PROVIDED PASSAGE START

Factory Collapse Kills At Least 2, Injures 7

A ceiling collapse at a shoe factory in Kompong Speu province killed at least two workers and left seven seriously injured early Thursday morning, while an unknown number of people still remain trapped in the wreckage, officials said.

The workers were killed as they entered the building to start their shift at the Taiwanese-owned factory.

The scene of the shoe factory collapse in Kompong Speu province that killed at least two workers and left seven seriously injured early Thursday morning (Lauren Crothers/The Cambodia Daily)
The scene of the shoe factory collapse in Kompong Speu province that killed at least two workers and left seven seriously injured early Thursday morning (Lauren Crothers/The Cambodia Daily)

“Two died, a male and a female worker, and six are in critical condition,” said Kong Pisei district governor Ma Savath. “My authorities are still trying to save the victims trapped inside.”

Social Affairs Minister Ith Sam Heng said at the factory that seven workers were hospitalized in serious condition.

PROVIDED PASSAGE END
SUPPLIED INFORMATION START

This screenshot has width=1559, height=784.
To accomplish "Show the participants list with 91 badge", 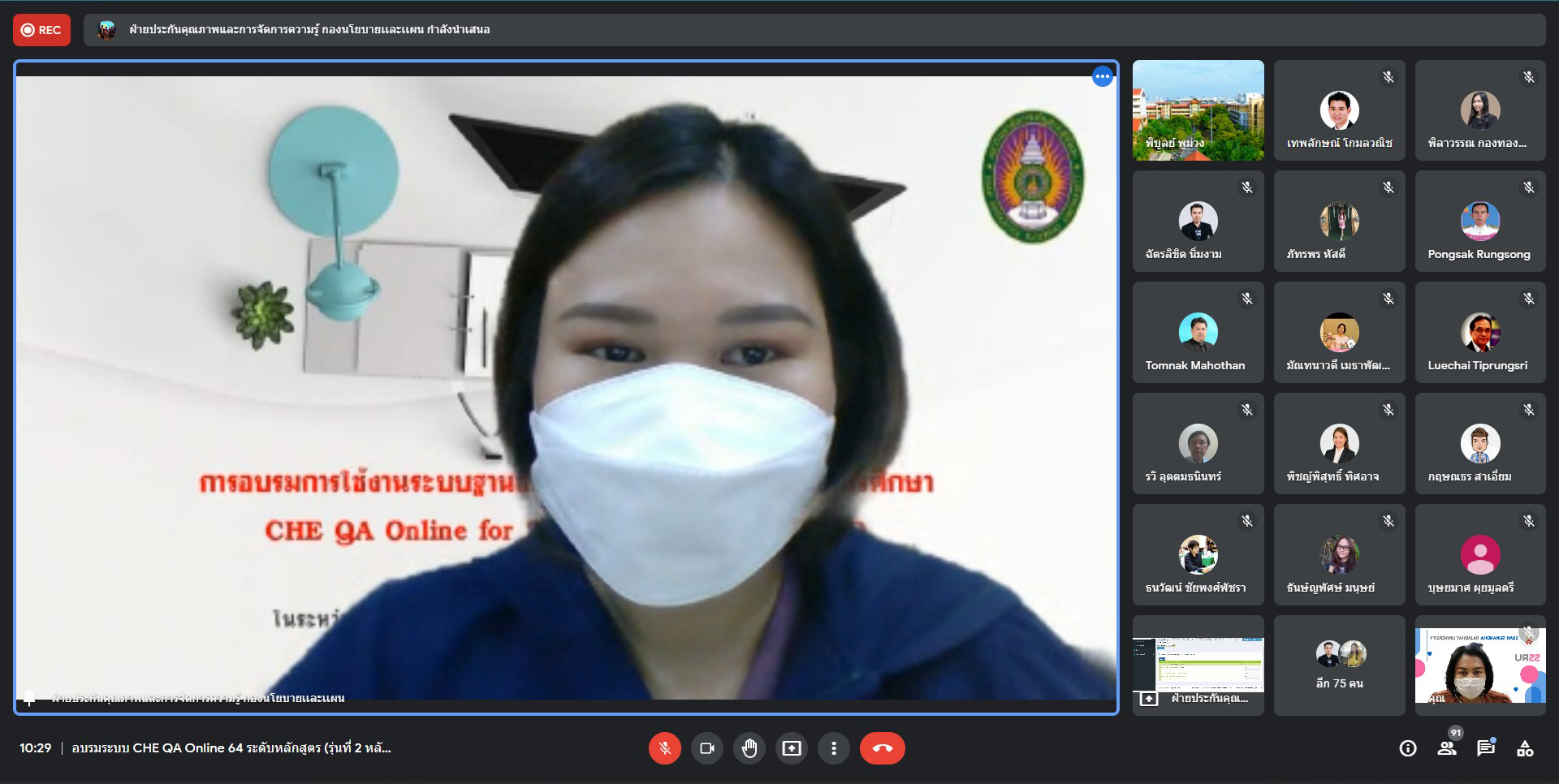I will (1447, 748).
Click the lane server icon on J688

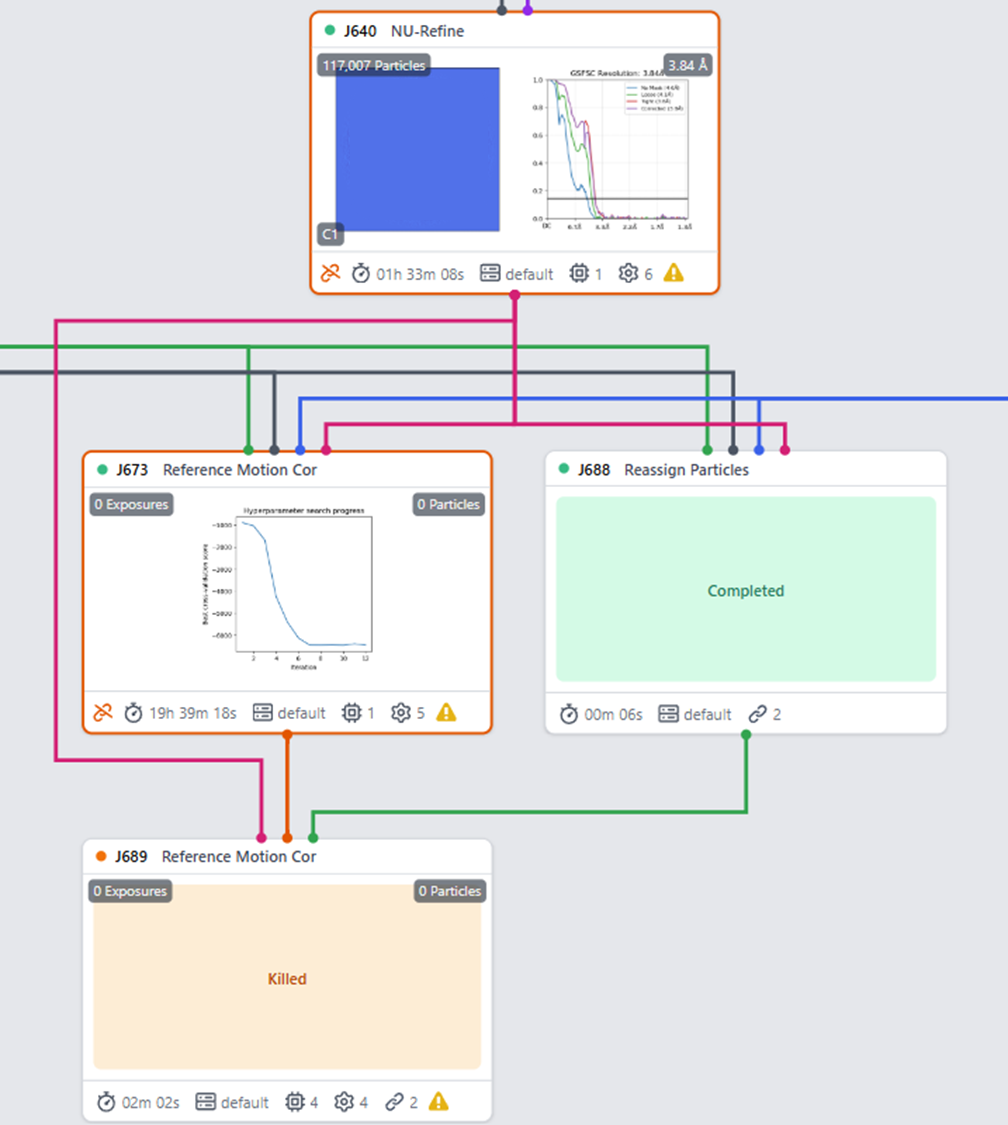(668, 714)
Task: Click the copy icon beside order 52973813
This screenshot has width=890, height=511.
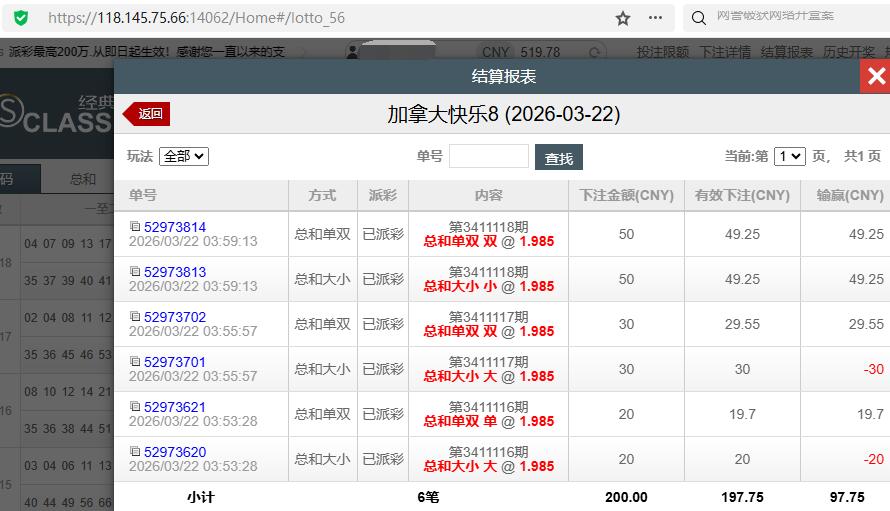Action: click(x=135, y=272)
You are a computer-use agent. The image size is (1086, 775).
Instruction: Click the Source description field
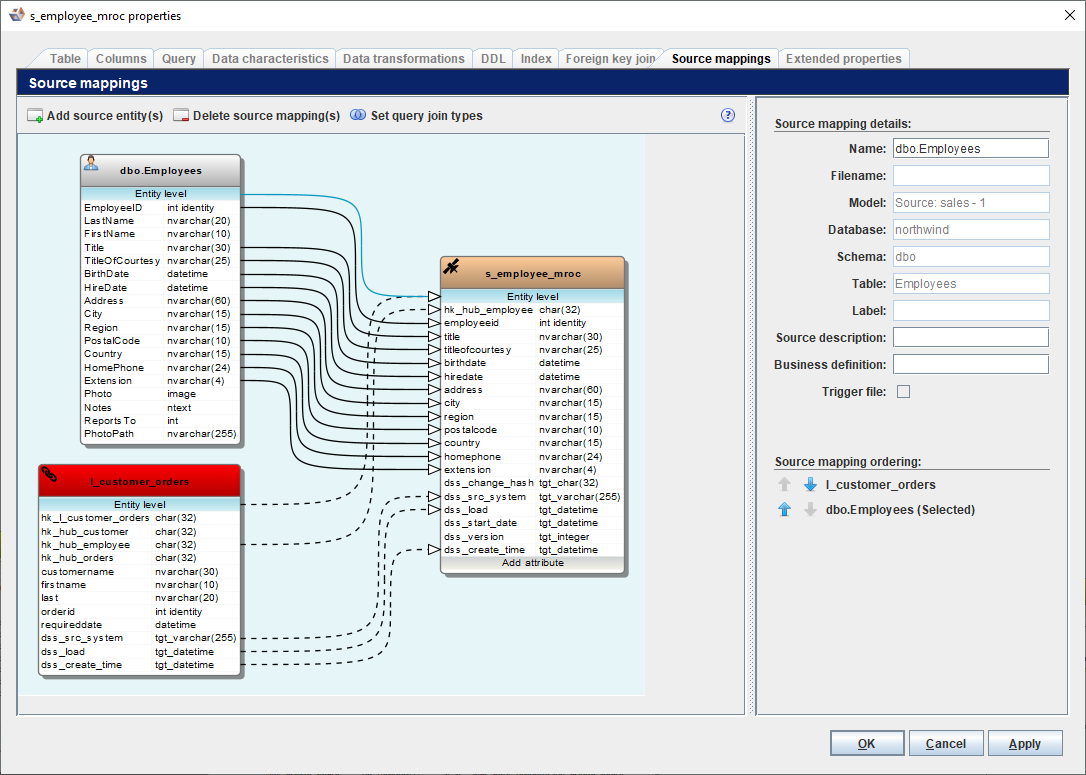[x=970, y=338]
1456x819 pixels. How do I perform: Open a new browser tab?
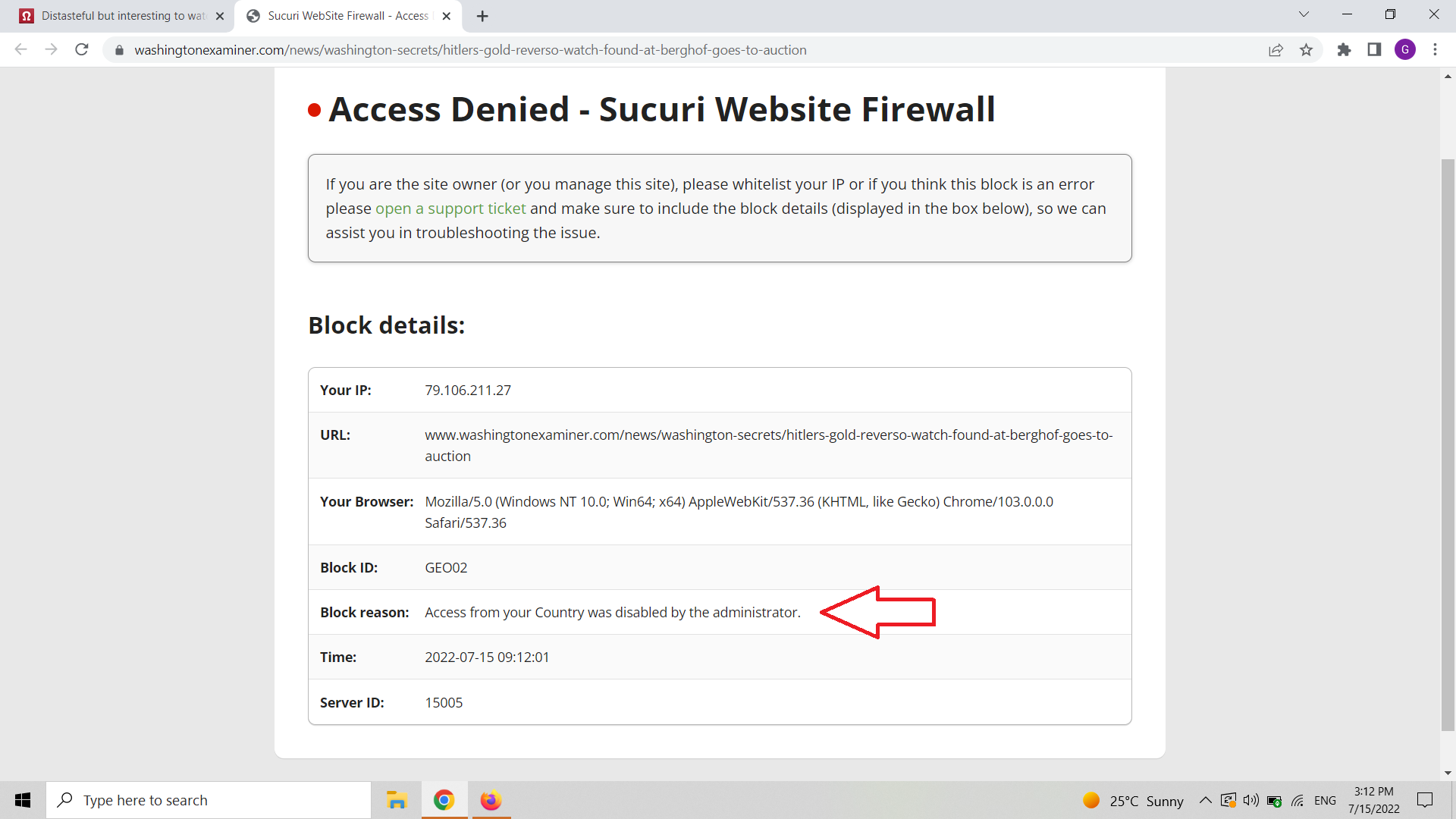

SUPPLIED INFORMATION END

> **WHAT TO DO**:
(1) Answer these from the news report on the shoe factory collapse:
(a) In which province is the factory?
(b) What were the workers doing when they were killed?
(c) What is the name of the Social Affairs Minister?
(2) Carry on the news report about the Kompong Speu shoe factory collapse, starting after its last sentence.

> **RESPONSES TO THE TASKS**:
(1)
(a) Kompong Speu province
(b) Entering the building to start their shift
(c) Ith Sam Heng

(2)
According to Mr. Savath, the factory collapse occurred at around 7:20 a.m. at the Wing Star Shoes Co. Ltd., a Taiwanese-owned factory located in Maha Russei commune. He said that more than 2,000 workers are employed in the factory complex, which consists of several buildings.

Ken Loo, secretary general of the Garment Manufacturers Association in Cambodia (GMAC), said he was on site at the scene of the collapse, and confirmed that the factory was a member of his organization.

Images from the scene show that iron beams that hold up the second floor of the building have collapsed. A large stack of shoeboxes can be seen toppled over from the second floor on to the ground floor.

Cheam Thoern Vuthy, deputy district governor, said the collapse occurred because of the weight of the shoeboxes stored in large quantities on the floor above where the workers entered the factory.

“The factory keeps the shoes in boxes and it’s very heavy,” Mr. Thoern Vuthy said. “There are still some people trapped underneath the goods.”

Jill Tucker, chief technical adviser for the International Labor Organization’s Better Factories Cambodia program, which monitors health and safety standards in the country’s garment factories, expressed shock at the news.

“We are appalled by the loss of life. It’s unacceptable that workers are risking their lives when they go to work,” Ms. Tucker said. “This is not commonplace in Cambodia, but I think there needs to be more attention by all stakeholders, including the public and civil society in the countries where the brands are placing orders for their products.”